So waking up early, I can kind of handle that. But it's not just a sacrifice of my sleep in the morning, it's sacrificing things like watching netflix before I go to bed so that I can go to sleep earlier to make up the time lost. In case you were unaware, netflix is kind of a big deal amongst college students. But all of it is worth it because Jesus rocks and deserves my devotion.
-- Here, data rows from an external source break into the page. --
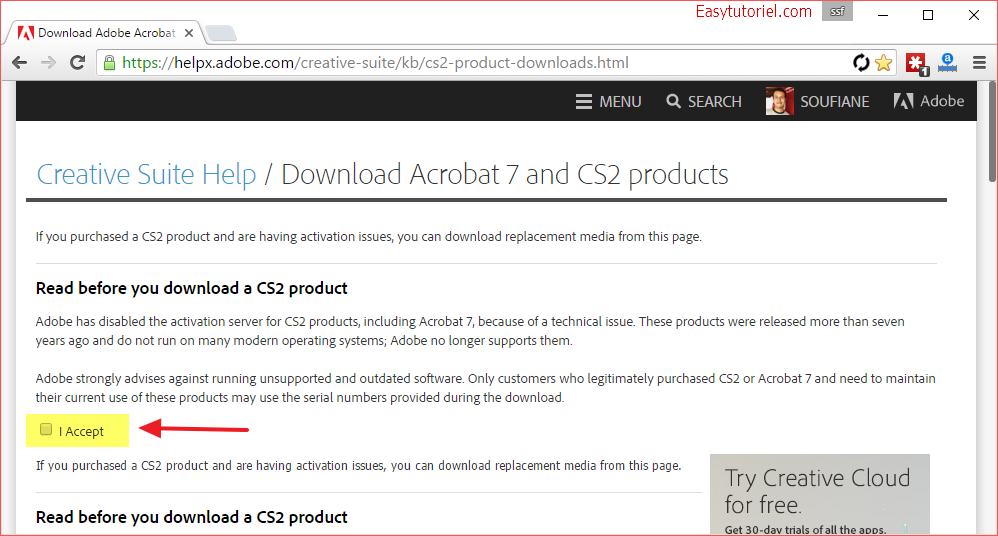Click the Adobe logo link
998x536 pixels.
pyautogui.click(x=929, y=101)
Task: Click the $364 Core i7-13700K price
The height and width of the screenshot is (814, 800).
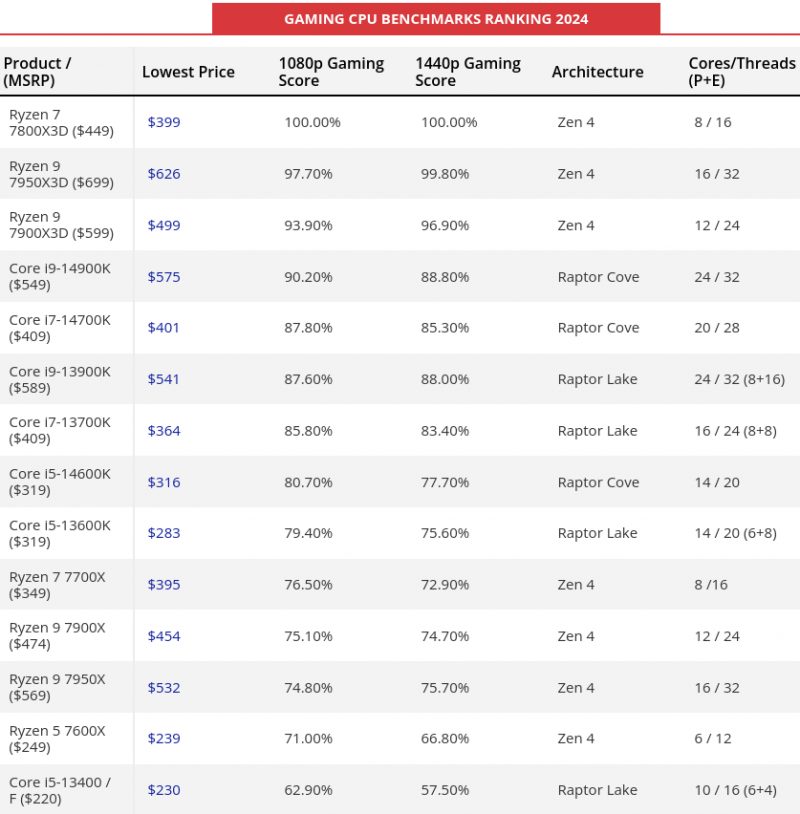Action: pos(164,431)
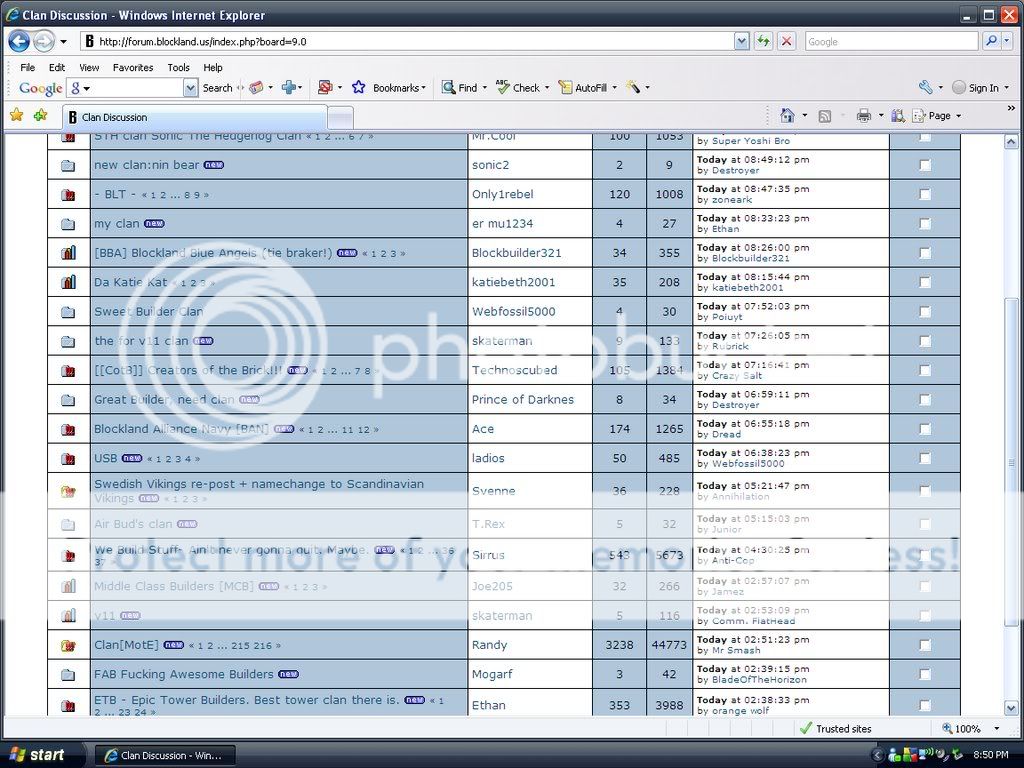Viewport: 1024px width, 768px height.
Task: Select checkbox for USB topic row
Action: coord(924,458)

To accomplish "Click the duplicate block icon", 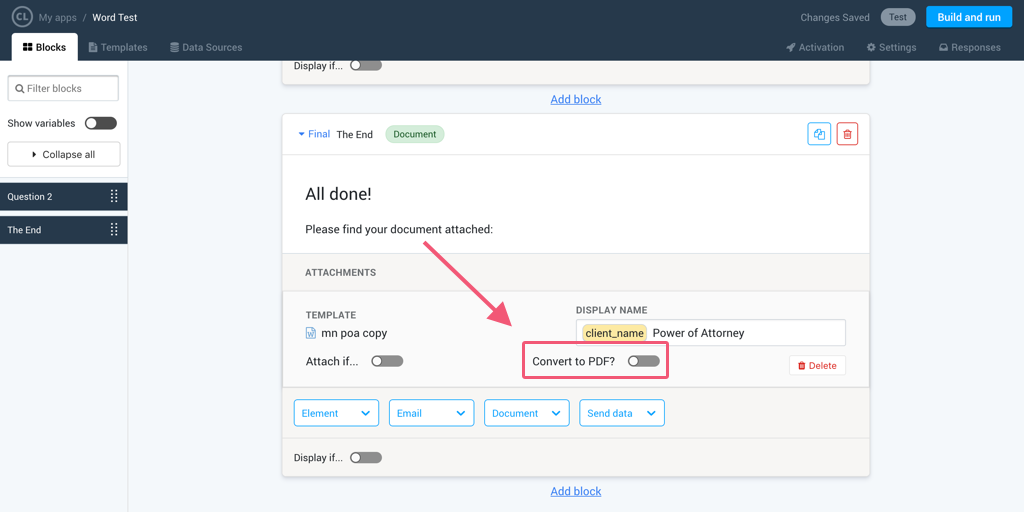I will (819, 134).
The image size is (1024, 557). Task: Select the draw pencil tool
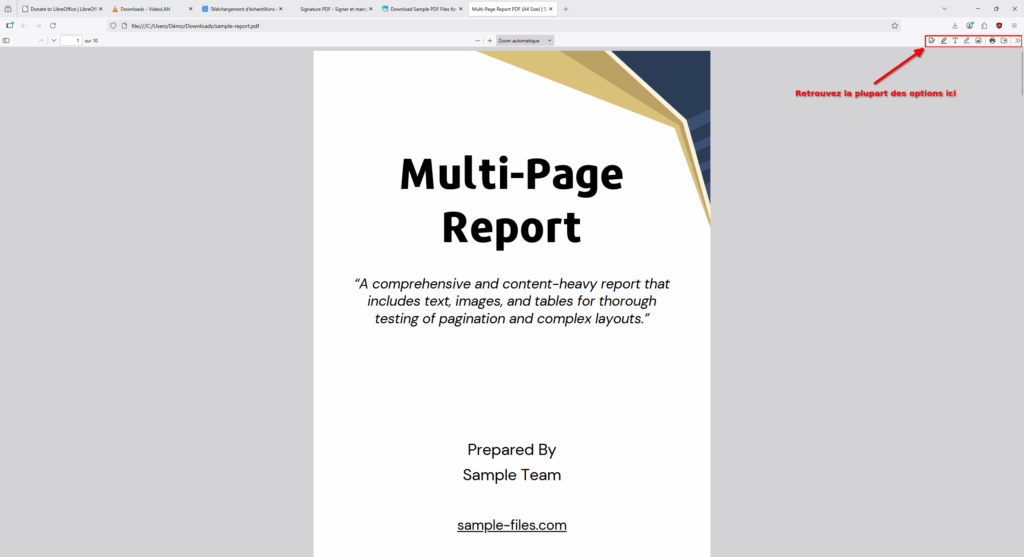click(x=966, y=41)
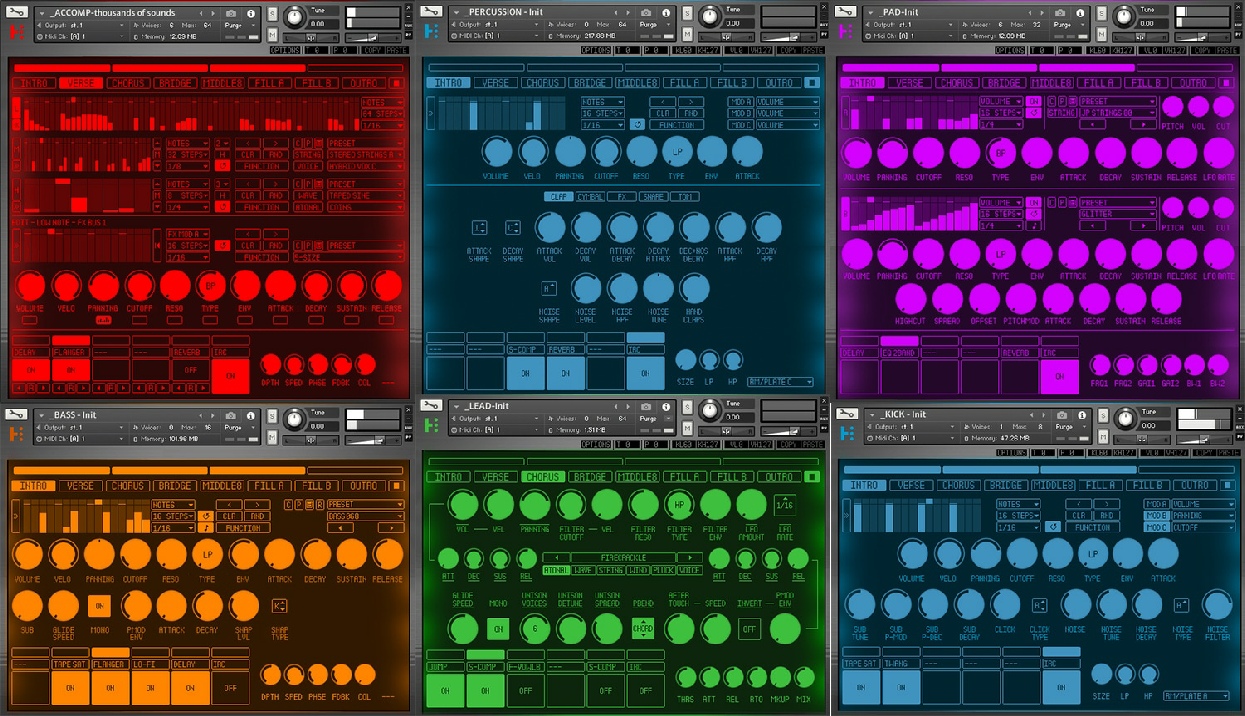This screenshot has height=716, width=1245.
Task: Open the snapshot camera icon on PERCUSSION header
Action: click(647, 13)
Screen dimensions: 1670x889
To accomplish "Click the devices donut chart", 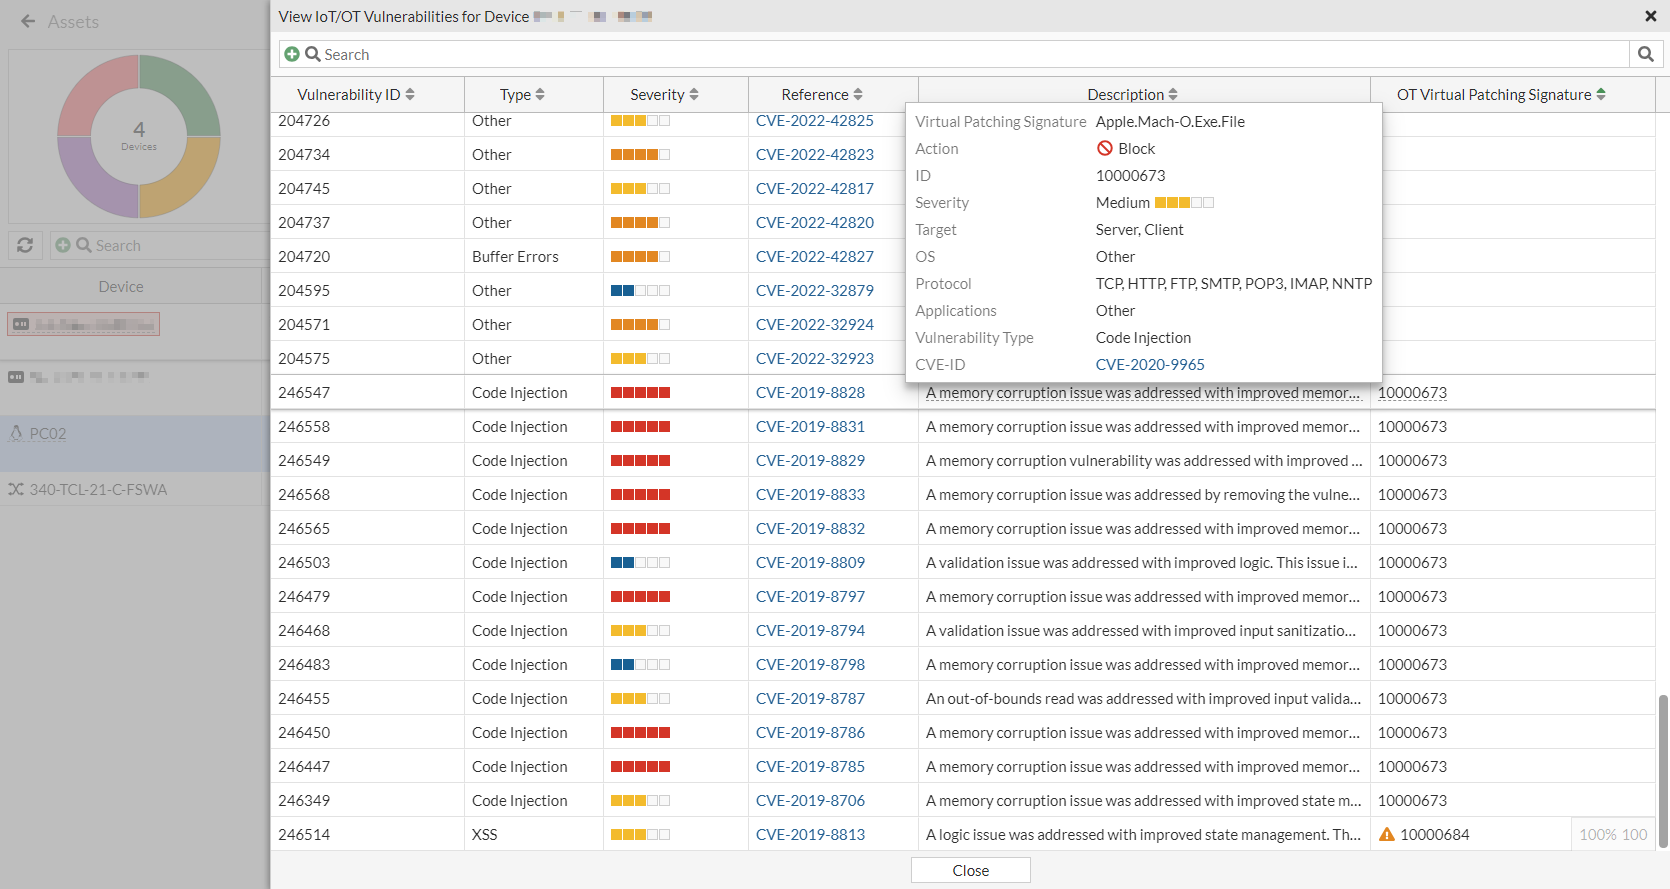I will point(139,136).
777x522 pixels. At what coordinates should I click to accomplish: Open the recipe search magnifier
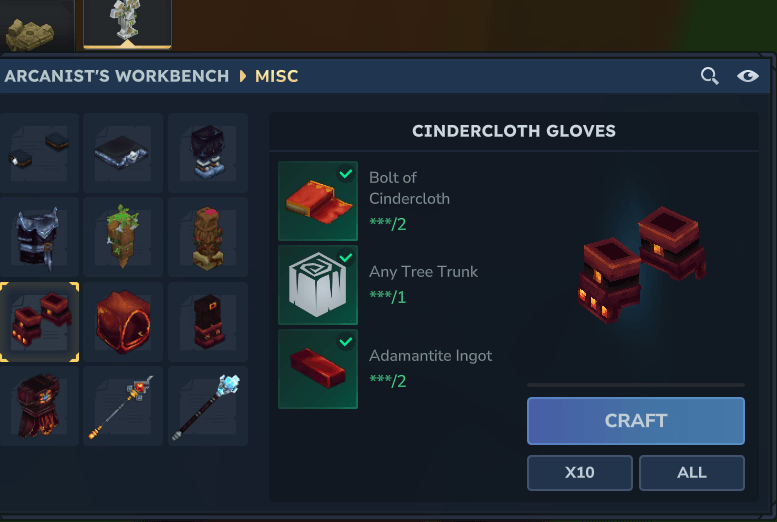(x=710, y=76)
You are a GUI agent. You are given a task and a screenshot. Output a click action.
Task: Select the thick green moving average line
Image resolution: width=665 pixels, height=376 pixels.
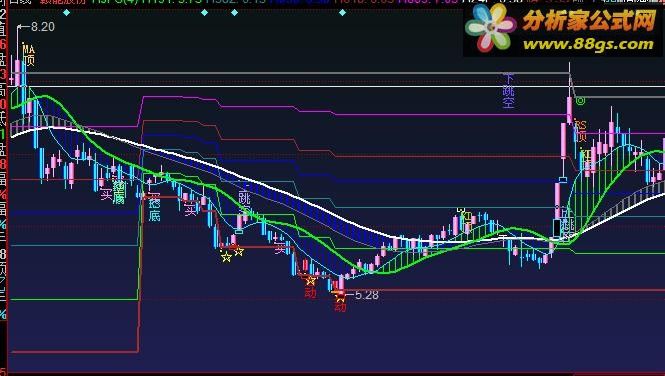(297, 232)
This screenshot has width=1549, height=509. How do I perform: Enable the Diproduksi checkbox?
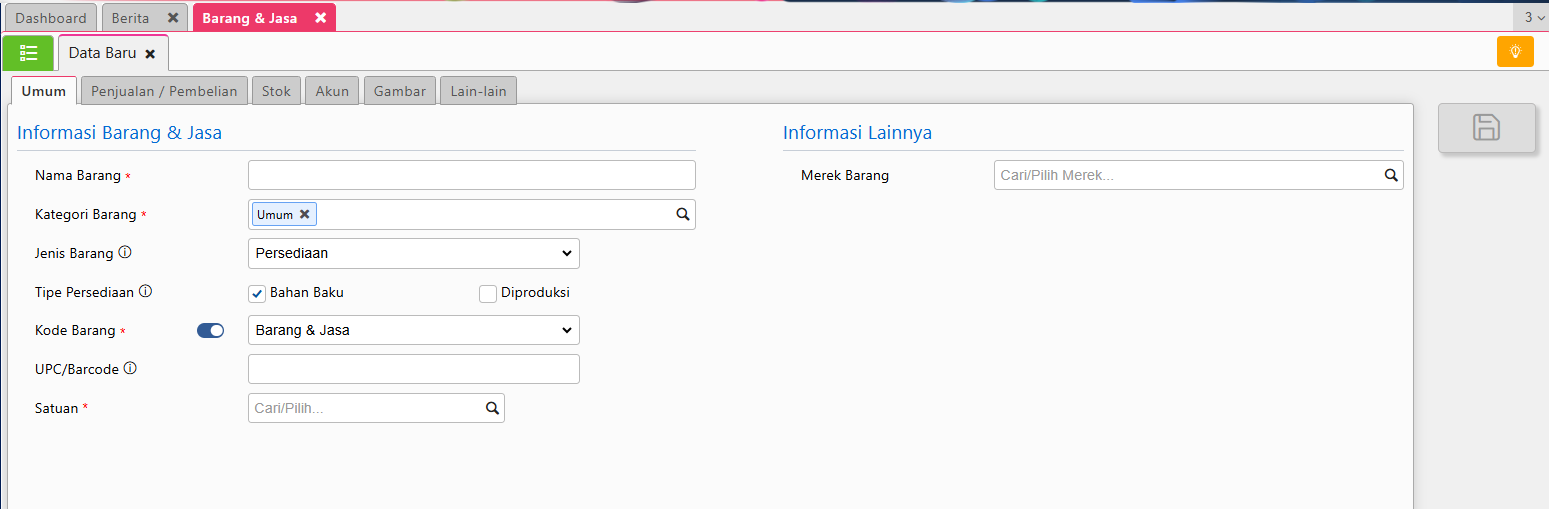point(488,293)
I didn't know where to start Tuesday morning, so I prayed that God would show me what I needed to be shown. Low and behold, I somehow ended up in the book of James. I was reading about patience and felt so convicted. Specifically, James 1:19, "My dear brothers and sisters, take note of this: Everyone should be quick to listen, slow to speak and slow to become angry." Patience is an issue that I think every single person struggles with in a different way. How often I am quick to speak and slow to listen. Whether that be in a conversation with a friend, or an argument, it's an issue I want to work on. I want to be the kind of person that is slow to anger because Jesus was that kind of person. Words have this miraculous way of making things go from great to terrible. But they can also do just the opposite! I struggle with saying whatever comes to my mind. I have hurt many people in the past. I don't want to ruin beautiful relationships because I decided to say something that I know I wouldn't have said if I would have just stepped back and thought about it. I am trying now to follow the three steps: listen whenever someone needs listened to, stop and think about what I am going to say before I open my big, fat mouth, and take a chill pill before overreacting and doing something that I might regret. All these things are great, but I can't do it alone. The best part is that my biggest cheerleader also happens to hold my future in His hands. I truly believe that with God, all things are possible. This is so much bigger than me; it has always been, and will always be. So if you've made it this far, I challenge you to also set your clock back, wake up, and see what God wants to show you. I'm only two days in and already can feel the difference!
God is so good.
P.S. Here's a pic I took of the sunset in Monteverde. Enjoy:)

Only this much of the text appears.